### EXERCISE PROMPT
When you return the entries, keep every word and mark exactly as it is.

[INPUT DATA]

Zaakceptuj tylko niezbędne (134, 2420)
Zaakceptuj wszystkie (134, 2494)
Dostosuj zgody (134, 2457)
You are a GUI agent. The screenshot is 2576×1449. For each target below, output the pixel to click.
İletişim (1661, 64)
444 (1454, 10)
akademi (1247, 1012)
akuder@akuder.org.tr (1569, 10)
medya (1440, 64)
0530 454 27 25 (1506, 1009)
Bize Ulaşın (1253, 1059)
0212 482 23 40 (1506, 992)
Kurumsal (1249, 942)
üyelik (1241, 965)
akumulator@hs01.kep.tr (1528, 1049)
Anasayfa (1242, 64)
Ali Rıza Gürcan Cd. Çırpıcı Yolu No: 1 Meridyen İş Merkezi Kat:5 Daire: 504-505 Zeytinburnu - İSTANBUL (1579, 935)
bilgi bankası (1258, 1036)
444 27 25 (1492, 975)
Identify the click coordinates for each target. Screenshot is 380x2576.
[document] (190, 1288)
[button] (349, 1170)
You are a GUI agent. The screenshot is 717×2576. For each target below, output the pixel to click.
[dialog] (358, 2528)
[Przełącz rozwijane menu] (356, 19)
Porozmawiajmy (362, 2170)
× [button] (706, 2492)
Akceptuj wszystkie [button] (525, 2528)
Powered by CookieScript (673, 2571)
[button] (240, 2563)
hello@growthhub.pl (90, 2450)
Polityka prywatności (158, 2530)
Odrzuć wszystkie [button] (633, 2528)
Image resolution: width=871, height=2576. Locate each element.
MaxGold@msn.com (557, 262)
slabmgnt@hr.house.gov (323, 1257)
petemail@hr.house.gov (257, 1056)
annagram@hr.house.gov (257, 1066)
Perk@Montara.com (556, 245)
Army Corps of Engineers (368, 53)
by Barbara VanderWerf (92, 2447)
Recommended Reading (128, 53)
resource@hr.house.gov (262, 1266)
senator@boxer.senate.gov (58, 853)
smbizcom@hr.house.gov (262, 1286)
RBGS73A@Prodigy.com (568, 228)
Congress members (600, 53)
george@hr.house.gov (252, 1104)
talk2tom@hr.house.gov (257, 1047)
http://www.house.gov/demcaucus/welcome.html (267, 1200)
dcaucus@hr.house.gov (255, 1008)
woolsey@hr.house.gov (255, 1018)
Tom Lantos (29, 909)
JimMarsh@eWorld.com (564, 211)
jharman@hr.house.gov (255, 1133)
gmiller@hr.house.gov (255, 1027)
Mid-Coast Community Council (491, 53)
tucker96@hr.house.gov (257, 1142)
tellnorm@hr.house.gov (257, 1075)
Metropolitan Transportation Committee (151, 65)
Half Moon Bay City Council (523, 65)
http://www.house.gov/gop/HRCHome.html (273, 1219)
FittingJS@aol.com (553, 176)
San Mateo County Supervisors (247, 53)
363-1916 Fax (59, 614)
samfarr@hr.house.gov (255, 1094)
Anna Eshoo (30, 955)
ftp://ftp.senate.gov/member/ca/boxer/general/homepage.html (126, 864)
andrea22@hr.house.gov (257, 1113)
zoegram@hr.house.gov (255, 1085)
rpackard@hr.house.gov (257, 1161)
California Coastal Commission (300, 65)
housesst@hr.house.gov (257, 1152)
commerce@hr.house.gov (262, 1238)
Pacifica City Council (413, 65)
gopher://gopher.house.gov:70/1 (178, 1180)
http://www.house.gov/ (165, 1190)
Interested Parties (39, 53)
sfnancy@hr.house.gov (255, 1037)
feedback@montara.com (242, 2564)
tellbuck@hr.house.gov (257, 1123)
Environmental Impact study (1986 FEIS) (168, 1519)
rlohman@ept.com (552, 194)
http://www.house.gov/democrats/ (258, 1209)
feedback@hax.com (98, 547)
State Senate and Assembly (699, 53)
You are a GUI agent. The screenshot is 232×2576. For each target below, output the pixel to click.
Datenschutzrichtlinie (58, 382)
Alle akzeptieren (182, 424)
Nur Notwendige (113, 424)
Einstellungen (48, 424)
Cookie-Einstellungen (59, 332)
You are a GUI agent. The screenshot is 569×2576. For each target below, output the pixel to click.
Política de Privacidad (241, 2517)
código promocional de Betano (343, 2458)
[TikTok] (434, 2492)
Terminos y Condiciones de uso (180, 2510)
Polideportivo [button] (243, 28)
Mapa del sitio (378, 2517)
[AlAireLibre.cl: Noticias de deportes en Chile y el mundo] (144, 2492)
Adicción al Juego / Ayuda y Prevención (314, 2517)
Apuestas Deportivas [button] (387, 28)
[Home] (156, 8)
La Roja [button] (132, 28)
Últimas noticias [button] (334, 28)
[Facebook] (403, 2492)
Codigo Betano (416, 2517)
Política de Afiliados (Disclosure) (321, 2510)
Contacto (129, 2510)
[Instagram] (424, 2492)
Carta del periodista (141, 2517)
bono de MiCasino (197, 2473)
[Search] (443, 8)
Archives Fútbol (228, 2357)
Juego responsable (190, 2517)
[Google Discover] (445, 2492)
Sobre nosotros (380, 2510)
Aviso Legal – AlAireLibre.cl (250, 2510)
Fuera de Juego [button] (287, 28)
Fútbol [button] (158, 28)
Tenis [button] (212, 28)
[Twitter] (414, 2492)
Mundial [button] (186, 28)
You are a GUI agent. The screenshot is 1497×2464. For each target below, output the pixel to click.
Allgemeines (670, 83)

[/INPUT DATA]

### SOLUTION
Zaakceptuj tylko niezbędne (134, 2420)
Zaakceptuj wszystkie (134, 2494)
Dostosuj zgody (134, 2457)
You are a GUI agent. The screenshot is 2576×1449. For each target below, output the pixel to click.
İletişim (1661, 64)
444 (1454, 10)
akademi (1247, 1012)
akuder@akuder.org.tr (1569, 10)
medya (1440, 64)
0530 454 27 25 (1506, 1009)
Bize Ulaşın (1253, 1059)
0212 482 23 40 (1506, 992)
Kurumsal (1249, 942)
üyelik (1241, 965)
akumulator@hs01.kep.tr (1528, 1049)
Anasayfa (1242, 64)
Ali Rıza Gürcan Cd. Çırpıcı Yolu No: 1 Meridyen İş Merkezi Kat:5 Daire: 504-505 Zeytinburnu - İSTANBUL (1579, 935)
bilgi bankası (1258, 1036)
444 27 25 (1492, 975)
Identify the click coordinates for each target. Screenshot is 380x2576.
[document] (190, 1288)
[button] (349, 1170)
You are a GUI agent. The screenshot is 717×2576. For each target below, output the pixel to click.
[dialog] (358, 2528)
[Przełącz rozwijane menu] (356, 19)
Porozmawiajmy (362, 2170)
× [button] (706, 2492)
Akceptuj wszystkie [button] (525, 2528)
Powered by CookieScript (673, 2571)
[button] (240, 2563)
hello@growthhub.pl (90, 2450)
Polityka prywatności (158, 2530)
Odrzuć wszystkie [button] (633, 2528)
Image resolution: width=871, height=2576. Locate each element.
MaxGold@msn.com (557, 262)
slabmgnt@hr.house.gov (323, 1257)
petemail@hr.house.gov (257, 1056)
annagram@hr.house.gov (257, 1066)
Perk@Montara.com (556, 245)
Army Corps of Engineers (368, 53)
by Barbara VanderWerf (92, 2447)
Recommended Reading (128, 53)
resource@hr.house.gov (262, 1266)
senator@boxer.senate.gov (58, 853)
smbizcom@hr.house.gov (262, 1286)
RBGS73A@Prodigy.com (568, 228)
Congress members (600, 53)
george@hr.house.gov (252, 1104)
talk2tom@hr.house.gov (257, 1047)
http://www.house.gov/demcaucus/welcome.html (267, 1200)
dcaucus@hr.house.gov (255, 1008)
woolsey@hr.house.gov (255, 1018)
Tom Lantos (29, 909)
JimMarsh@eWorld.com (564, 211)
jharman@hr.house.gov (255, 1133)
gmiller@hr.house.gov (255, 1027)
Mid-Coast Community Council (491, 53)
tucker96@hr.house.gov (257, 1142)
tellnorm@hr.house.gov (257, 1075)
Metropolitan Transportation Committee (151, 65)
Half Moon Bay City Council (523, 65)
http://www.house.gov/gop/HRCHome.html (273, 1219)
FittingJS@aol.com (553, 176)
San Mateo County Supervisors (247, 53)
363-1916 Fax (59, 614)
samfarr@hr.house.gov (255, 1094)
Anna Eshoo (30, 955)
ftp://ftp.senate.gov/member/ca/boxer/general/homepage.html (126, 864)
andrea22@hr.house.gov (257, 1113)
zoegram@hr.house.gov (255, 1085)
rpackard@hr.house.gov (257, 1161)
California Coastal Commission (300, 65)
housesst@hr.house.gov (257, 1152)
commerce@hr.house.gov (262, 1238)
Pacifica City Council (413, 65)
gopher://gopher.house.gov:70/1 (178, 1180)
http://www.house.gov/ (165, 1190)
Interested Parties (39, 53)
sfnancy@hr.house.gov (255, 1037)
feedback@montara.com (242, 2564)
tellbuck@hr.house.gov (257, 1123)
Environmental Impact study (1986 FEIS) (168, 1519)
rlohman@ept.com (552, 194)
http://www.house.gov/democrats/ (258, 1209)
feedback@hax.com (98, 547)
State Senate and Assembly (699, 53)
You are a GUI agent. The screenshot is 232×2576. For each target below, output the pixel to click.
Datenschutzrichtlinie (58, 382)
Alle akzeptieren (182, 424)
Nur Notwendige (113, 424)
Einstellungen (48, 424)
Cookie-Einstellungen (59, 332)
You are a GUI agent. The screenshot is 569×2576. For each target below, output the pixel to click.
Política de Privacidad (241, 2517)
código promocional de Betano (343, 2458)
[TikTok] (434, 2492)
Terminos y Condiciones de uso (180, 2510)
Polideportivo [button] (243, 28)
Mapa del sitio (378, 2517)
[AlAireLibre.cl: Noticias de deportes en Chile y el mundo] (144, 2492)
Adicción al Juego / Ayuda y Prevención (314, 2517)
Apuestas Deportivas [button] (387, 28)
[Home] (156, 8)
La Roja [button] (132, 28)
Últimas noticias [button] (334, 28)
[Facebook] (403, 2492)
Codigo Betano (416, 2517)
Política de Afiliados (Disclosure) (321, 2510)
Contacto (129, 2510)
[Instagram] (424, 2492)
Carta del periodista (141, 2517)
bono de MiCasino (197, 2473)
[Search] (443, 8)
Archives Fútbol (228, 2357)
Juego responsable (190, 2517)
[Google Discover] (445, 2492)
Sobre nosotros (380, 2510)
Aviso Legal – AlAireLibre.cl (250, 2510)
Fuera de Juego [button] (287, 28)
Fútbol [button] (158, 28)
Tenis [button] (212, 28)
[Twitter] (414, 2492)
Mundial [button] (186, 28)
You are a GUI agent. The screenshot is 1497×2464. For each target below, output the pixel to click.
Allgemeines (670, 83)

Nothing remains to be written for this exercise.